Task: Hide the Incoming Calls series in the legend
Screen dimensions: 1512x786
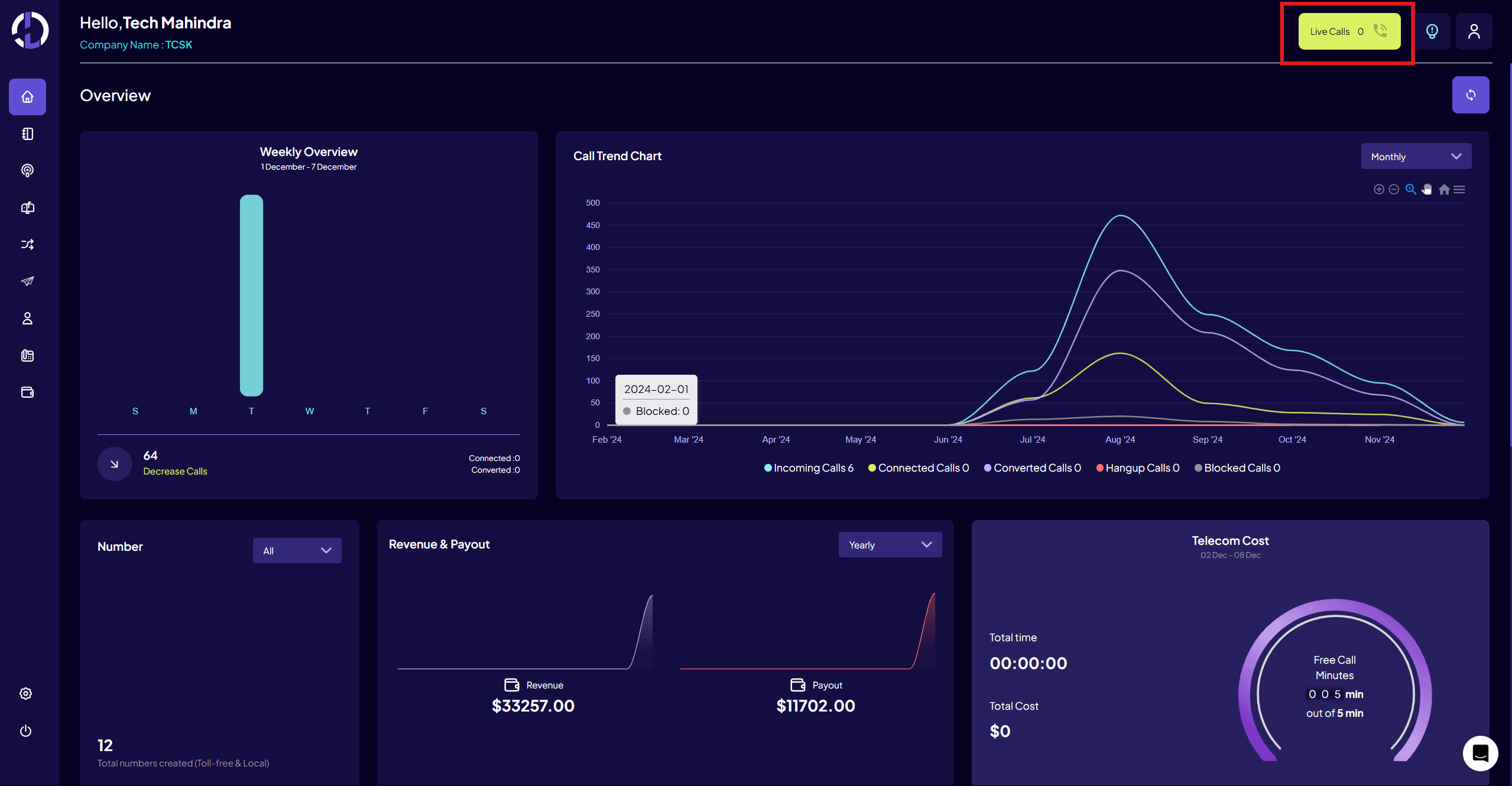Action: 809,467
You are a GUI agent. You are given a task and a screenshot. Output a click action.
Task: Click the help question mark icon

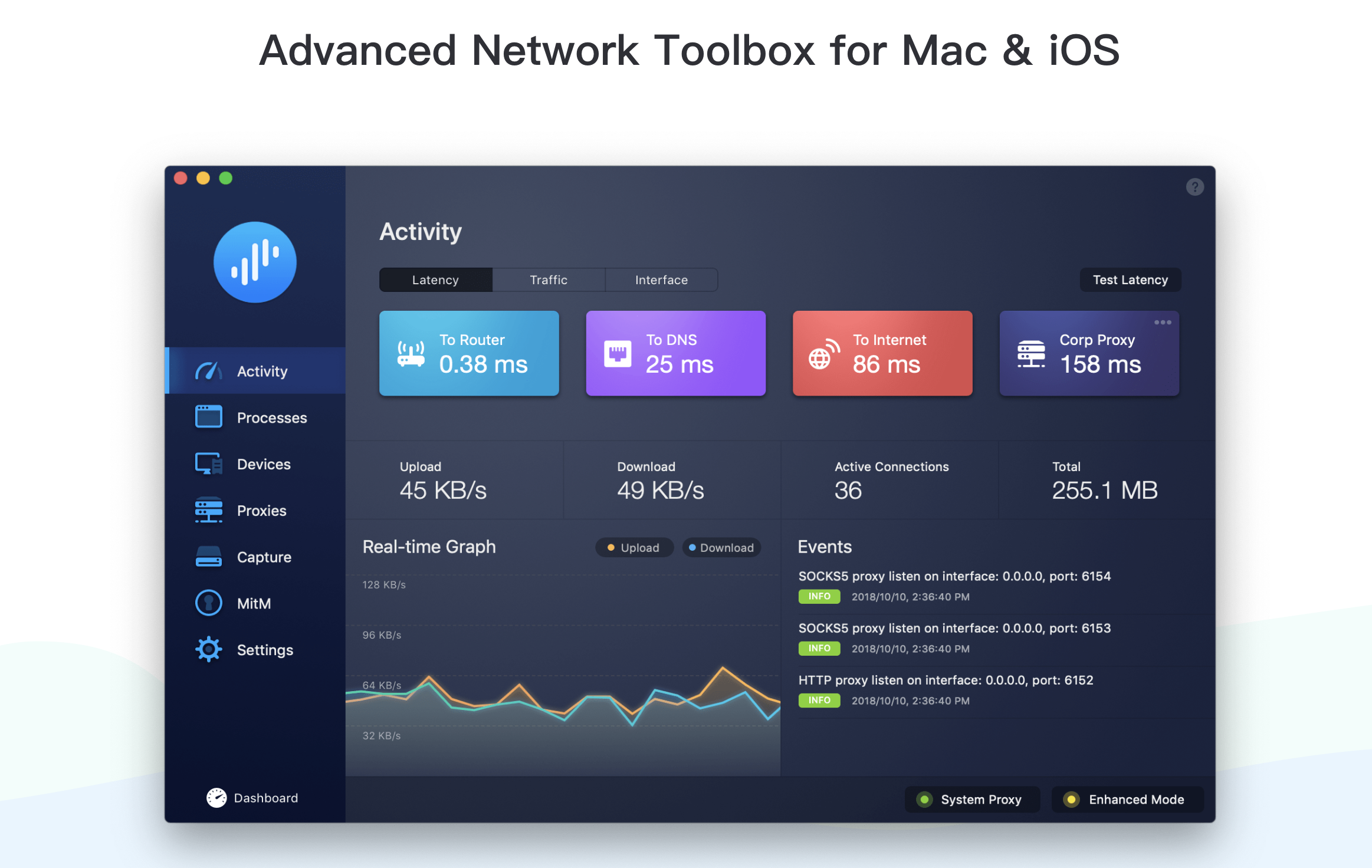coord(1194,187)
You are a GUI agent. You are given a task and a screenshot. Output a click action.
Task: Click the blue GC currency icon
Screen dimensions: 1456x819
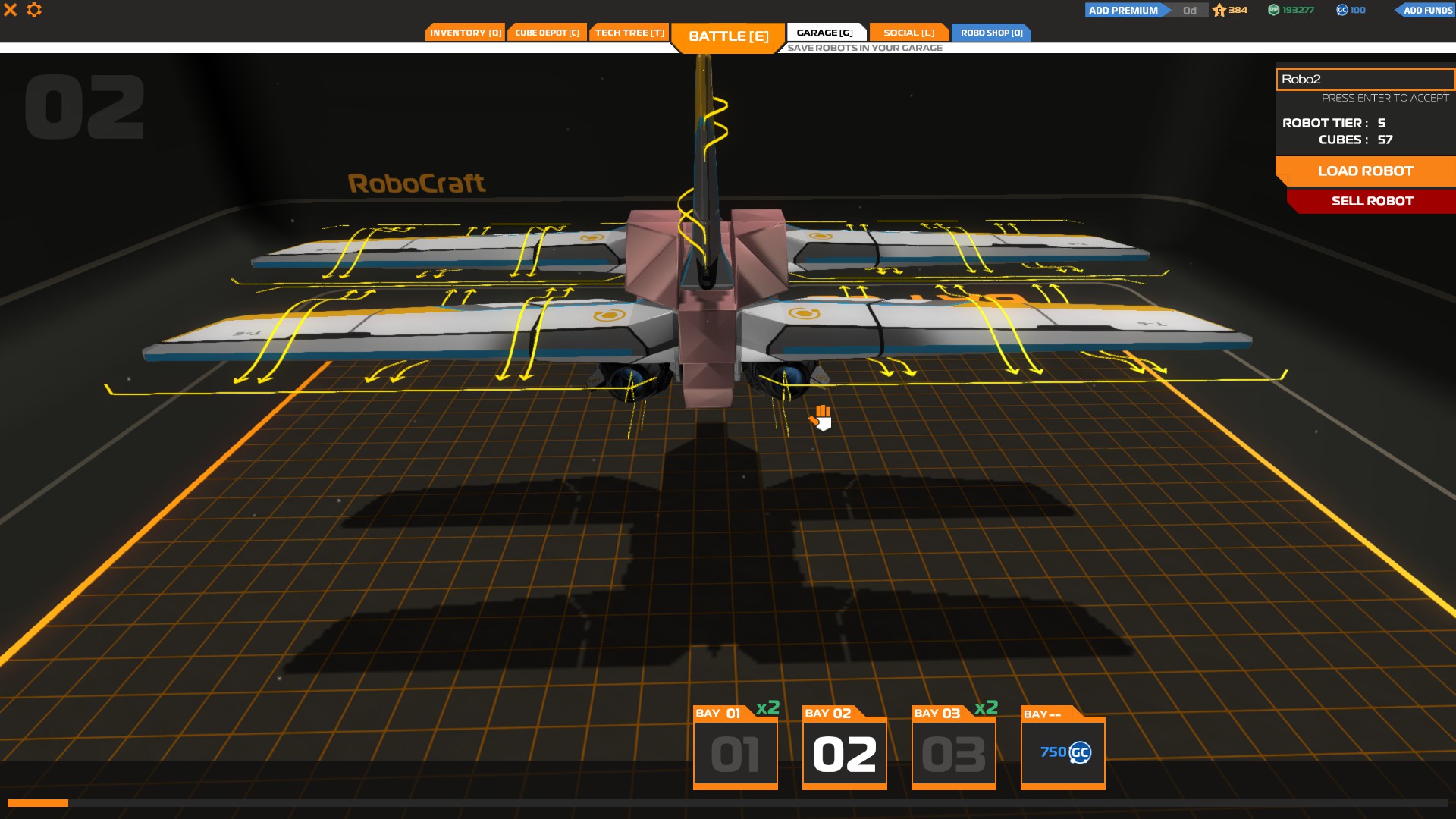click(1341, 10)
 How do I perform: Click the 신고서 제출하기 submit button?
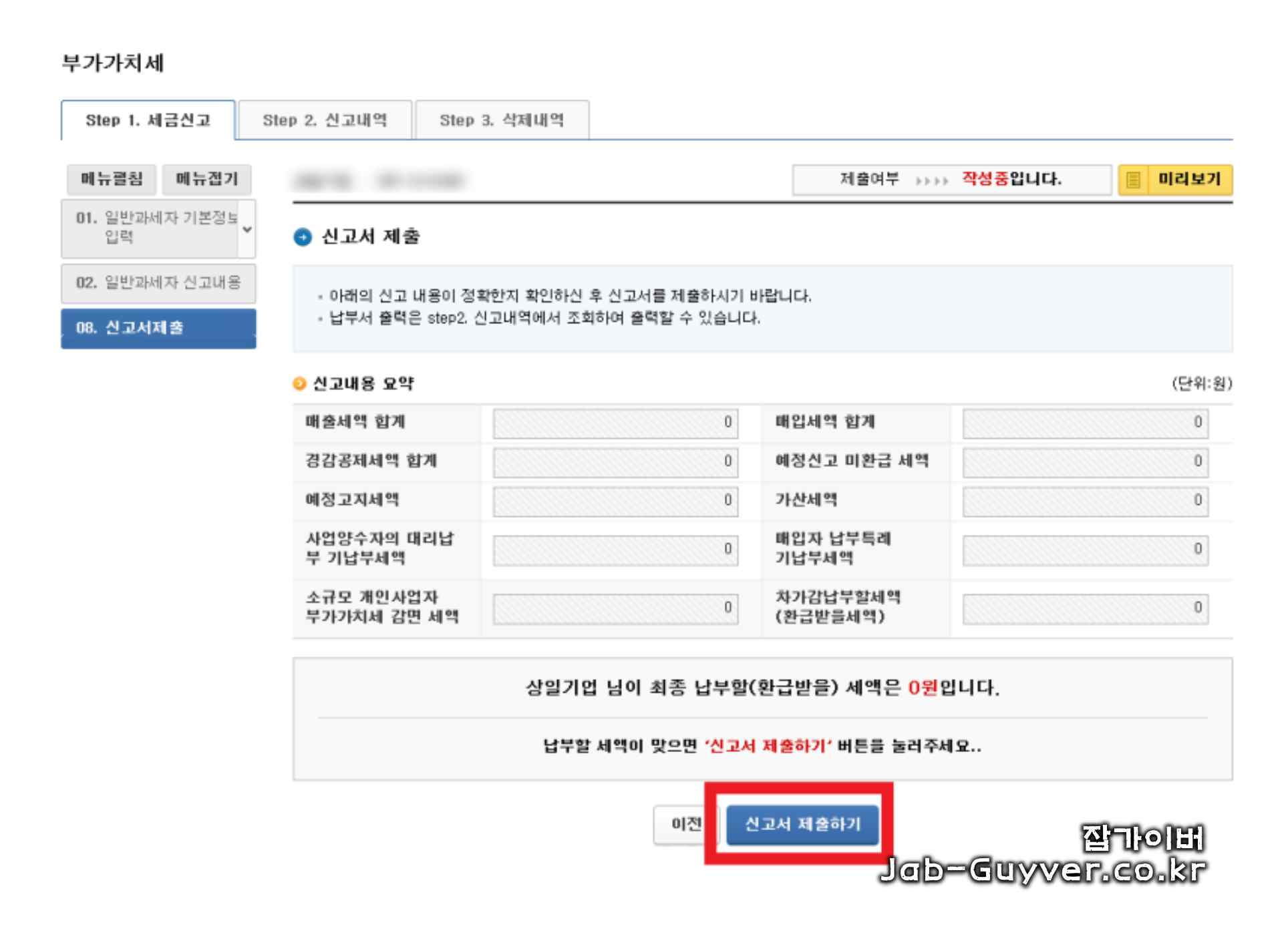point(803,824)
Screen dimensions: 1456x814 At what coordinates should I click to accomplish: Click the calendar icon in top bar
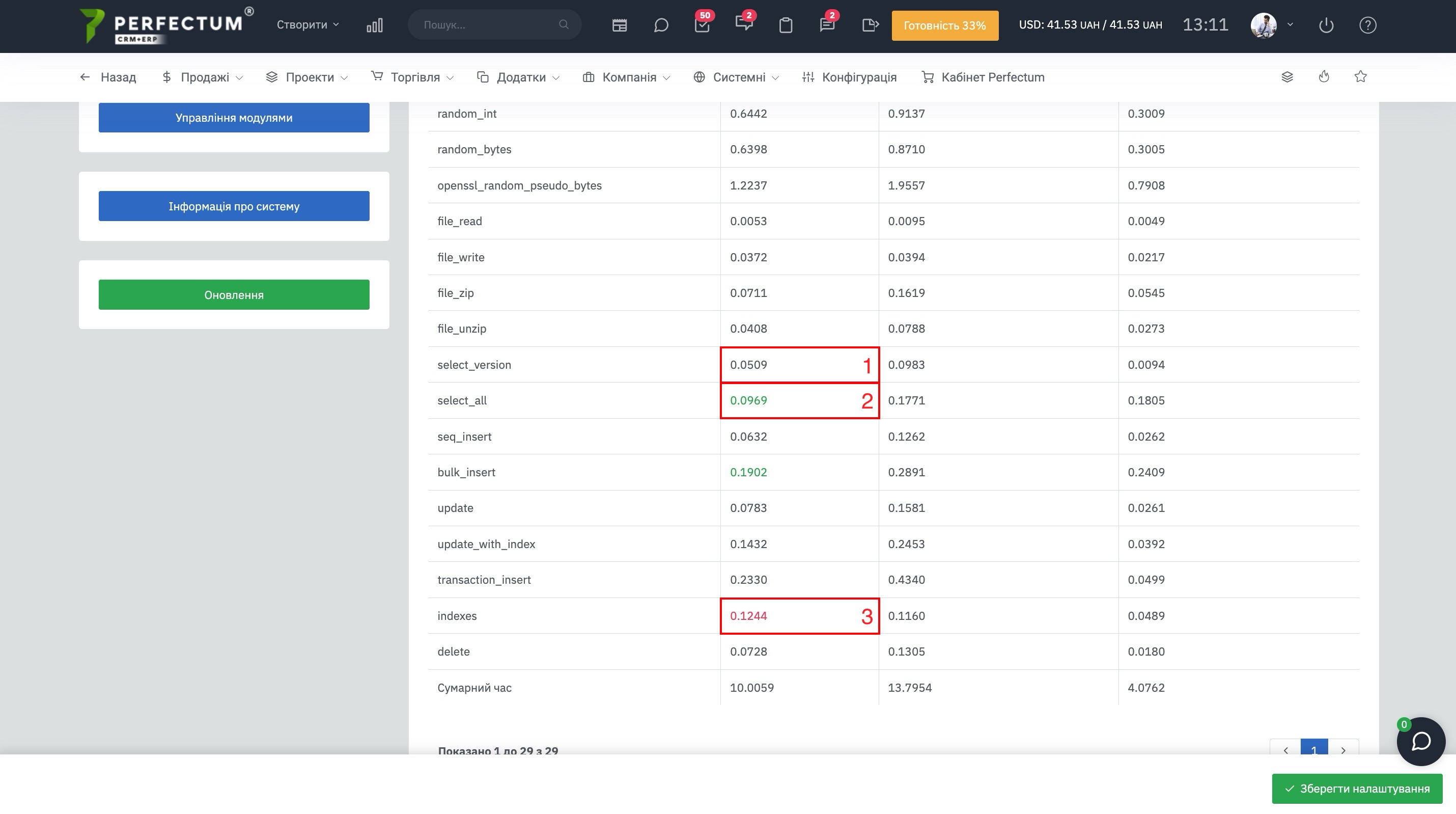point(620,25)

* [WORK INSTRUCTION] Transcribe every line from the records above without alteration, and leave out the images.

* [ANSWER TO THE EXERCISE]
Task: Hide the Incoming Calls series in the legend
Screen dimensions: 1512x786
Action: 809,467
You are a GUI agent. You are given a task and a screenshot. Output a click action.
Task: Click the help question mark icon

coord(1194,187)
You are a GUI agent. You are given a task and a screenshot. Output a click action.
Task: Click the blue GC currency icon
Screen dimensions: 1456x819
click(1341, 10)
 How do I perform: Click the 신고서 제출하기 submit button?
point(803,824)
Screen dimensions: 1456x814 At what coordinates should I click to accomplish: Click the calendar icon in top bar
point(620,25)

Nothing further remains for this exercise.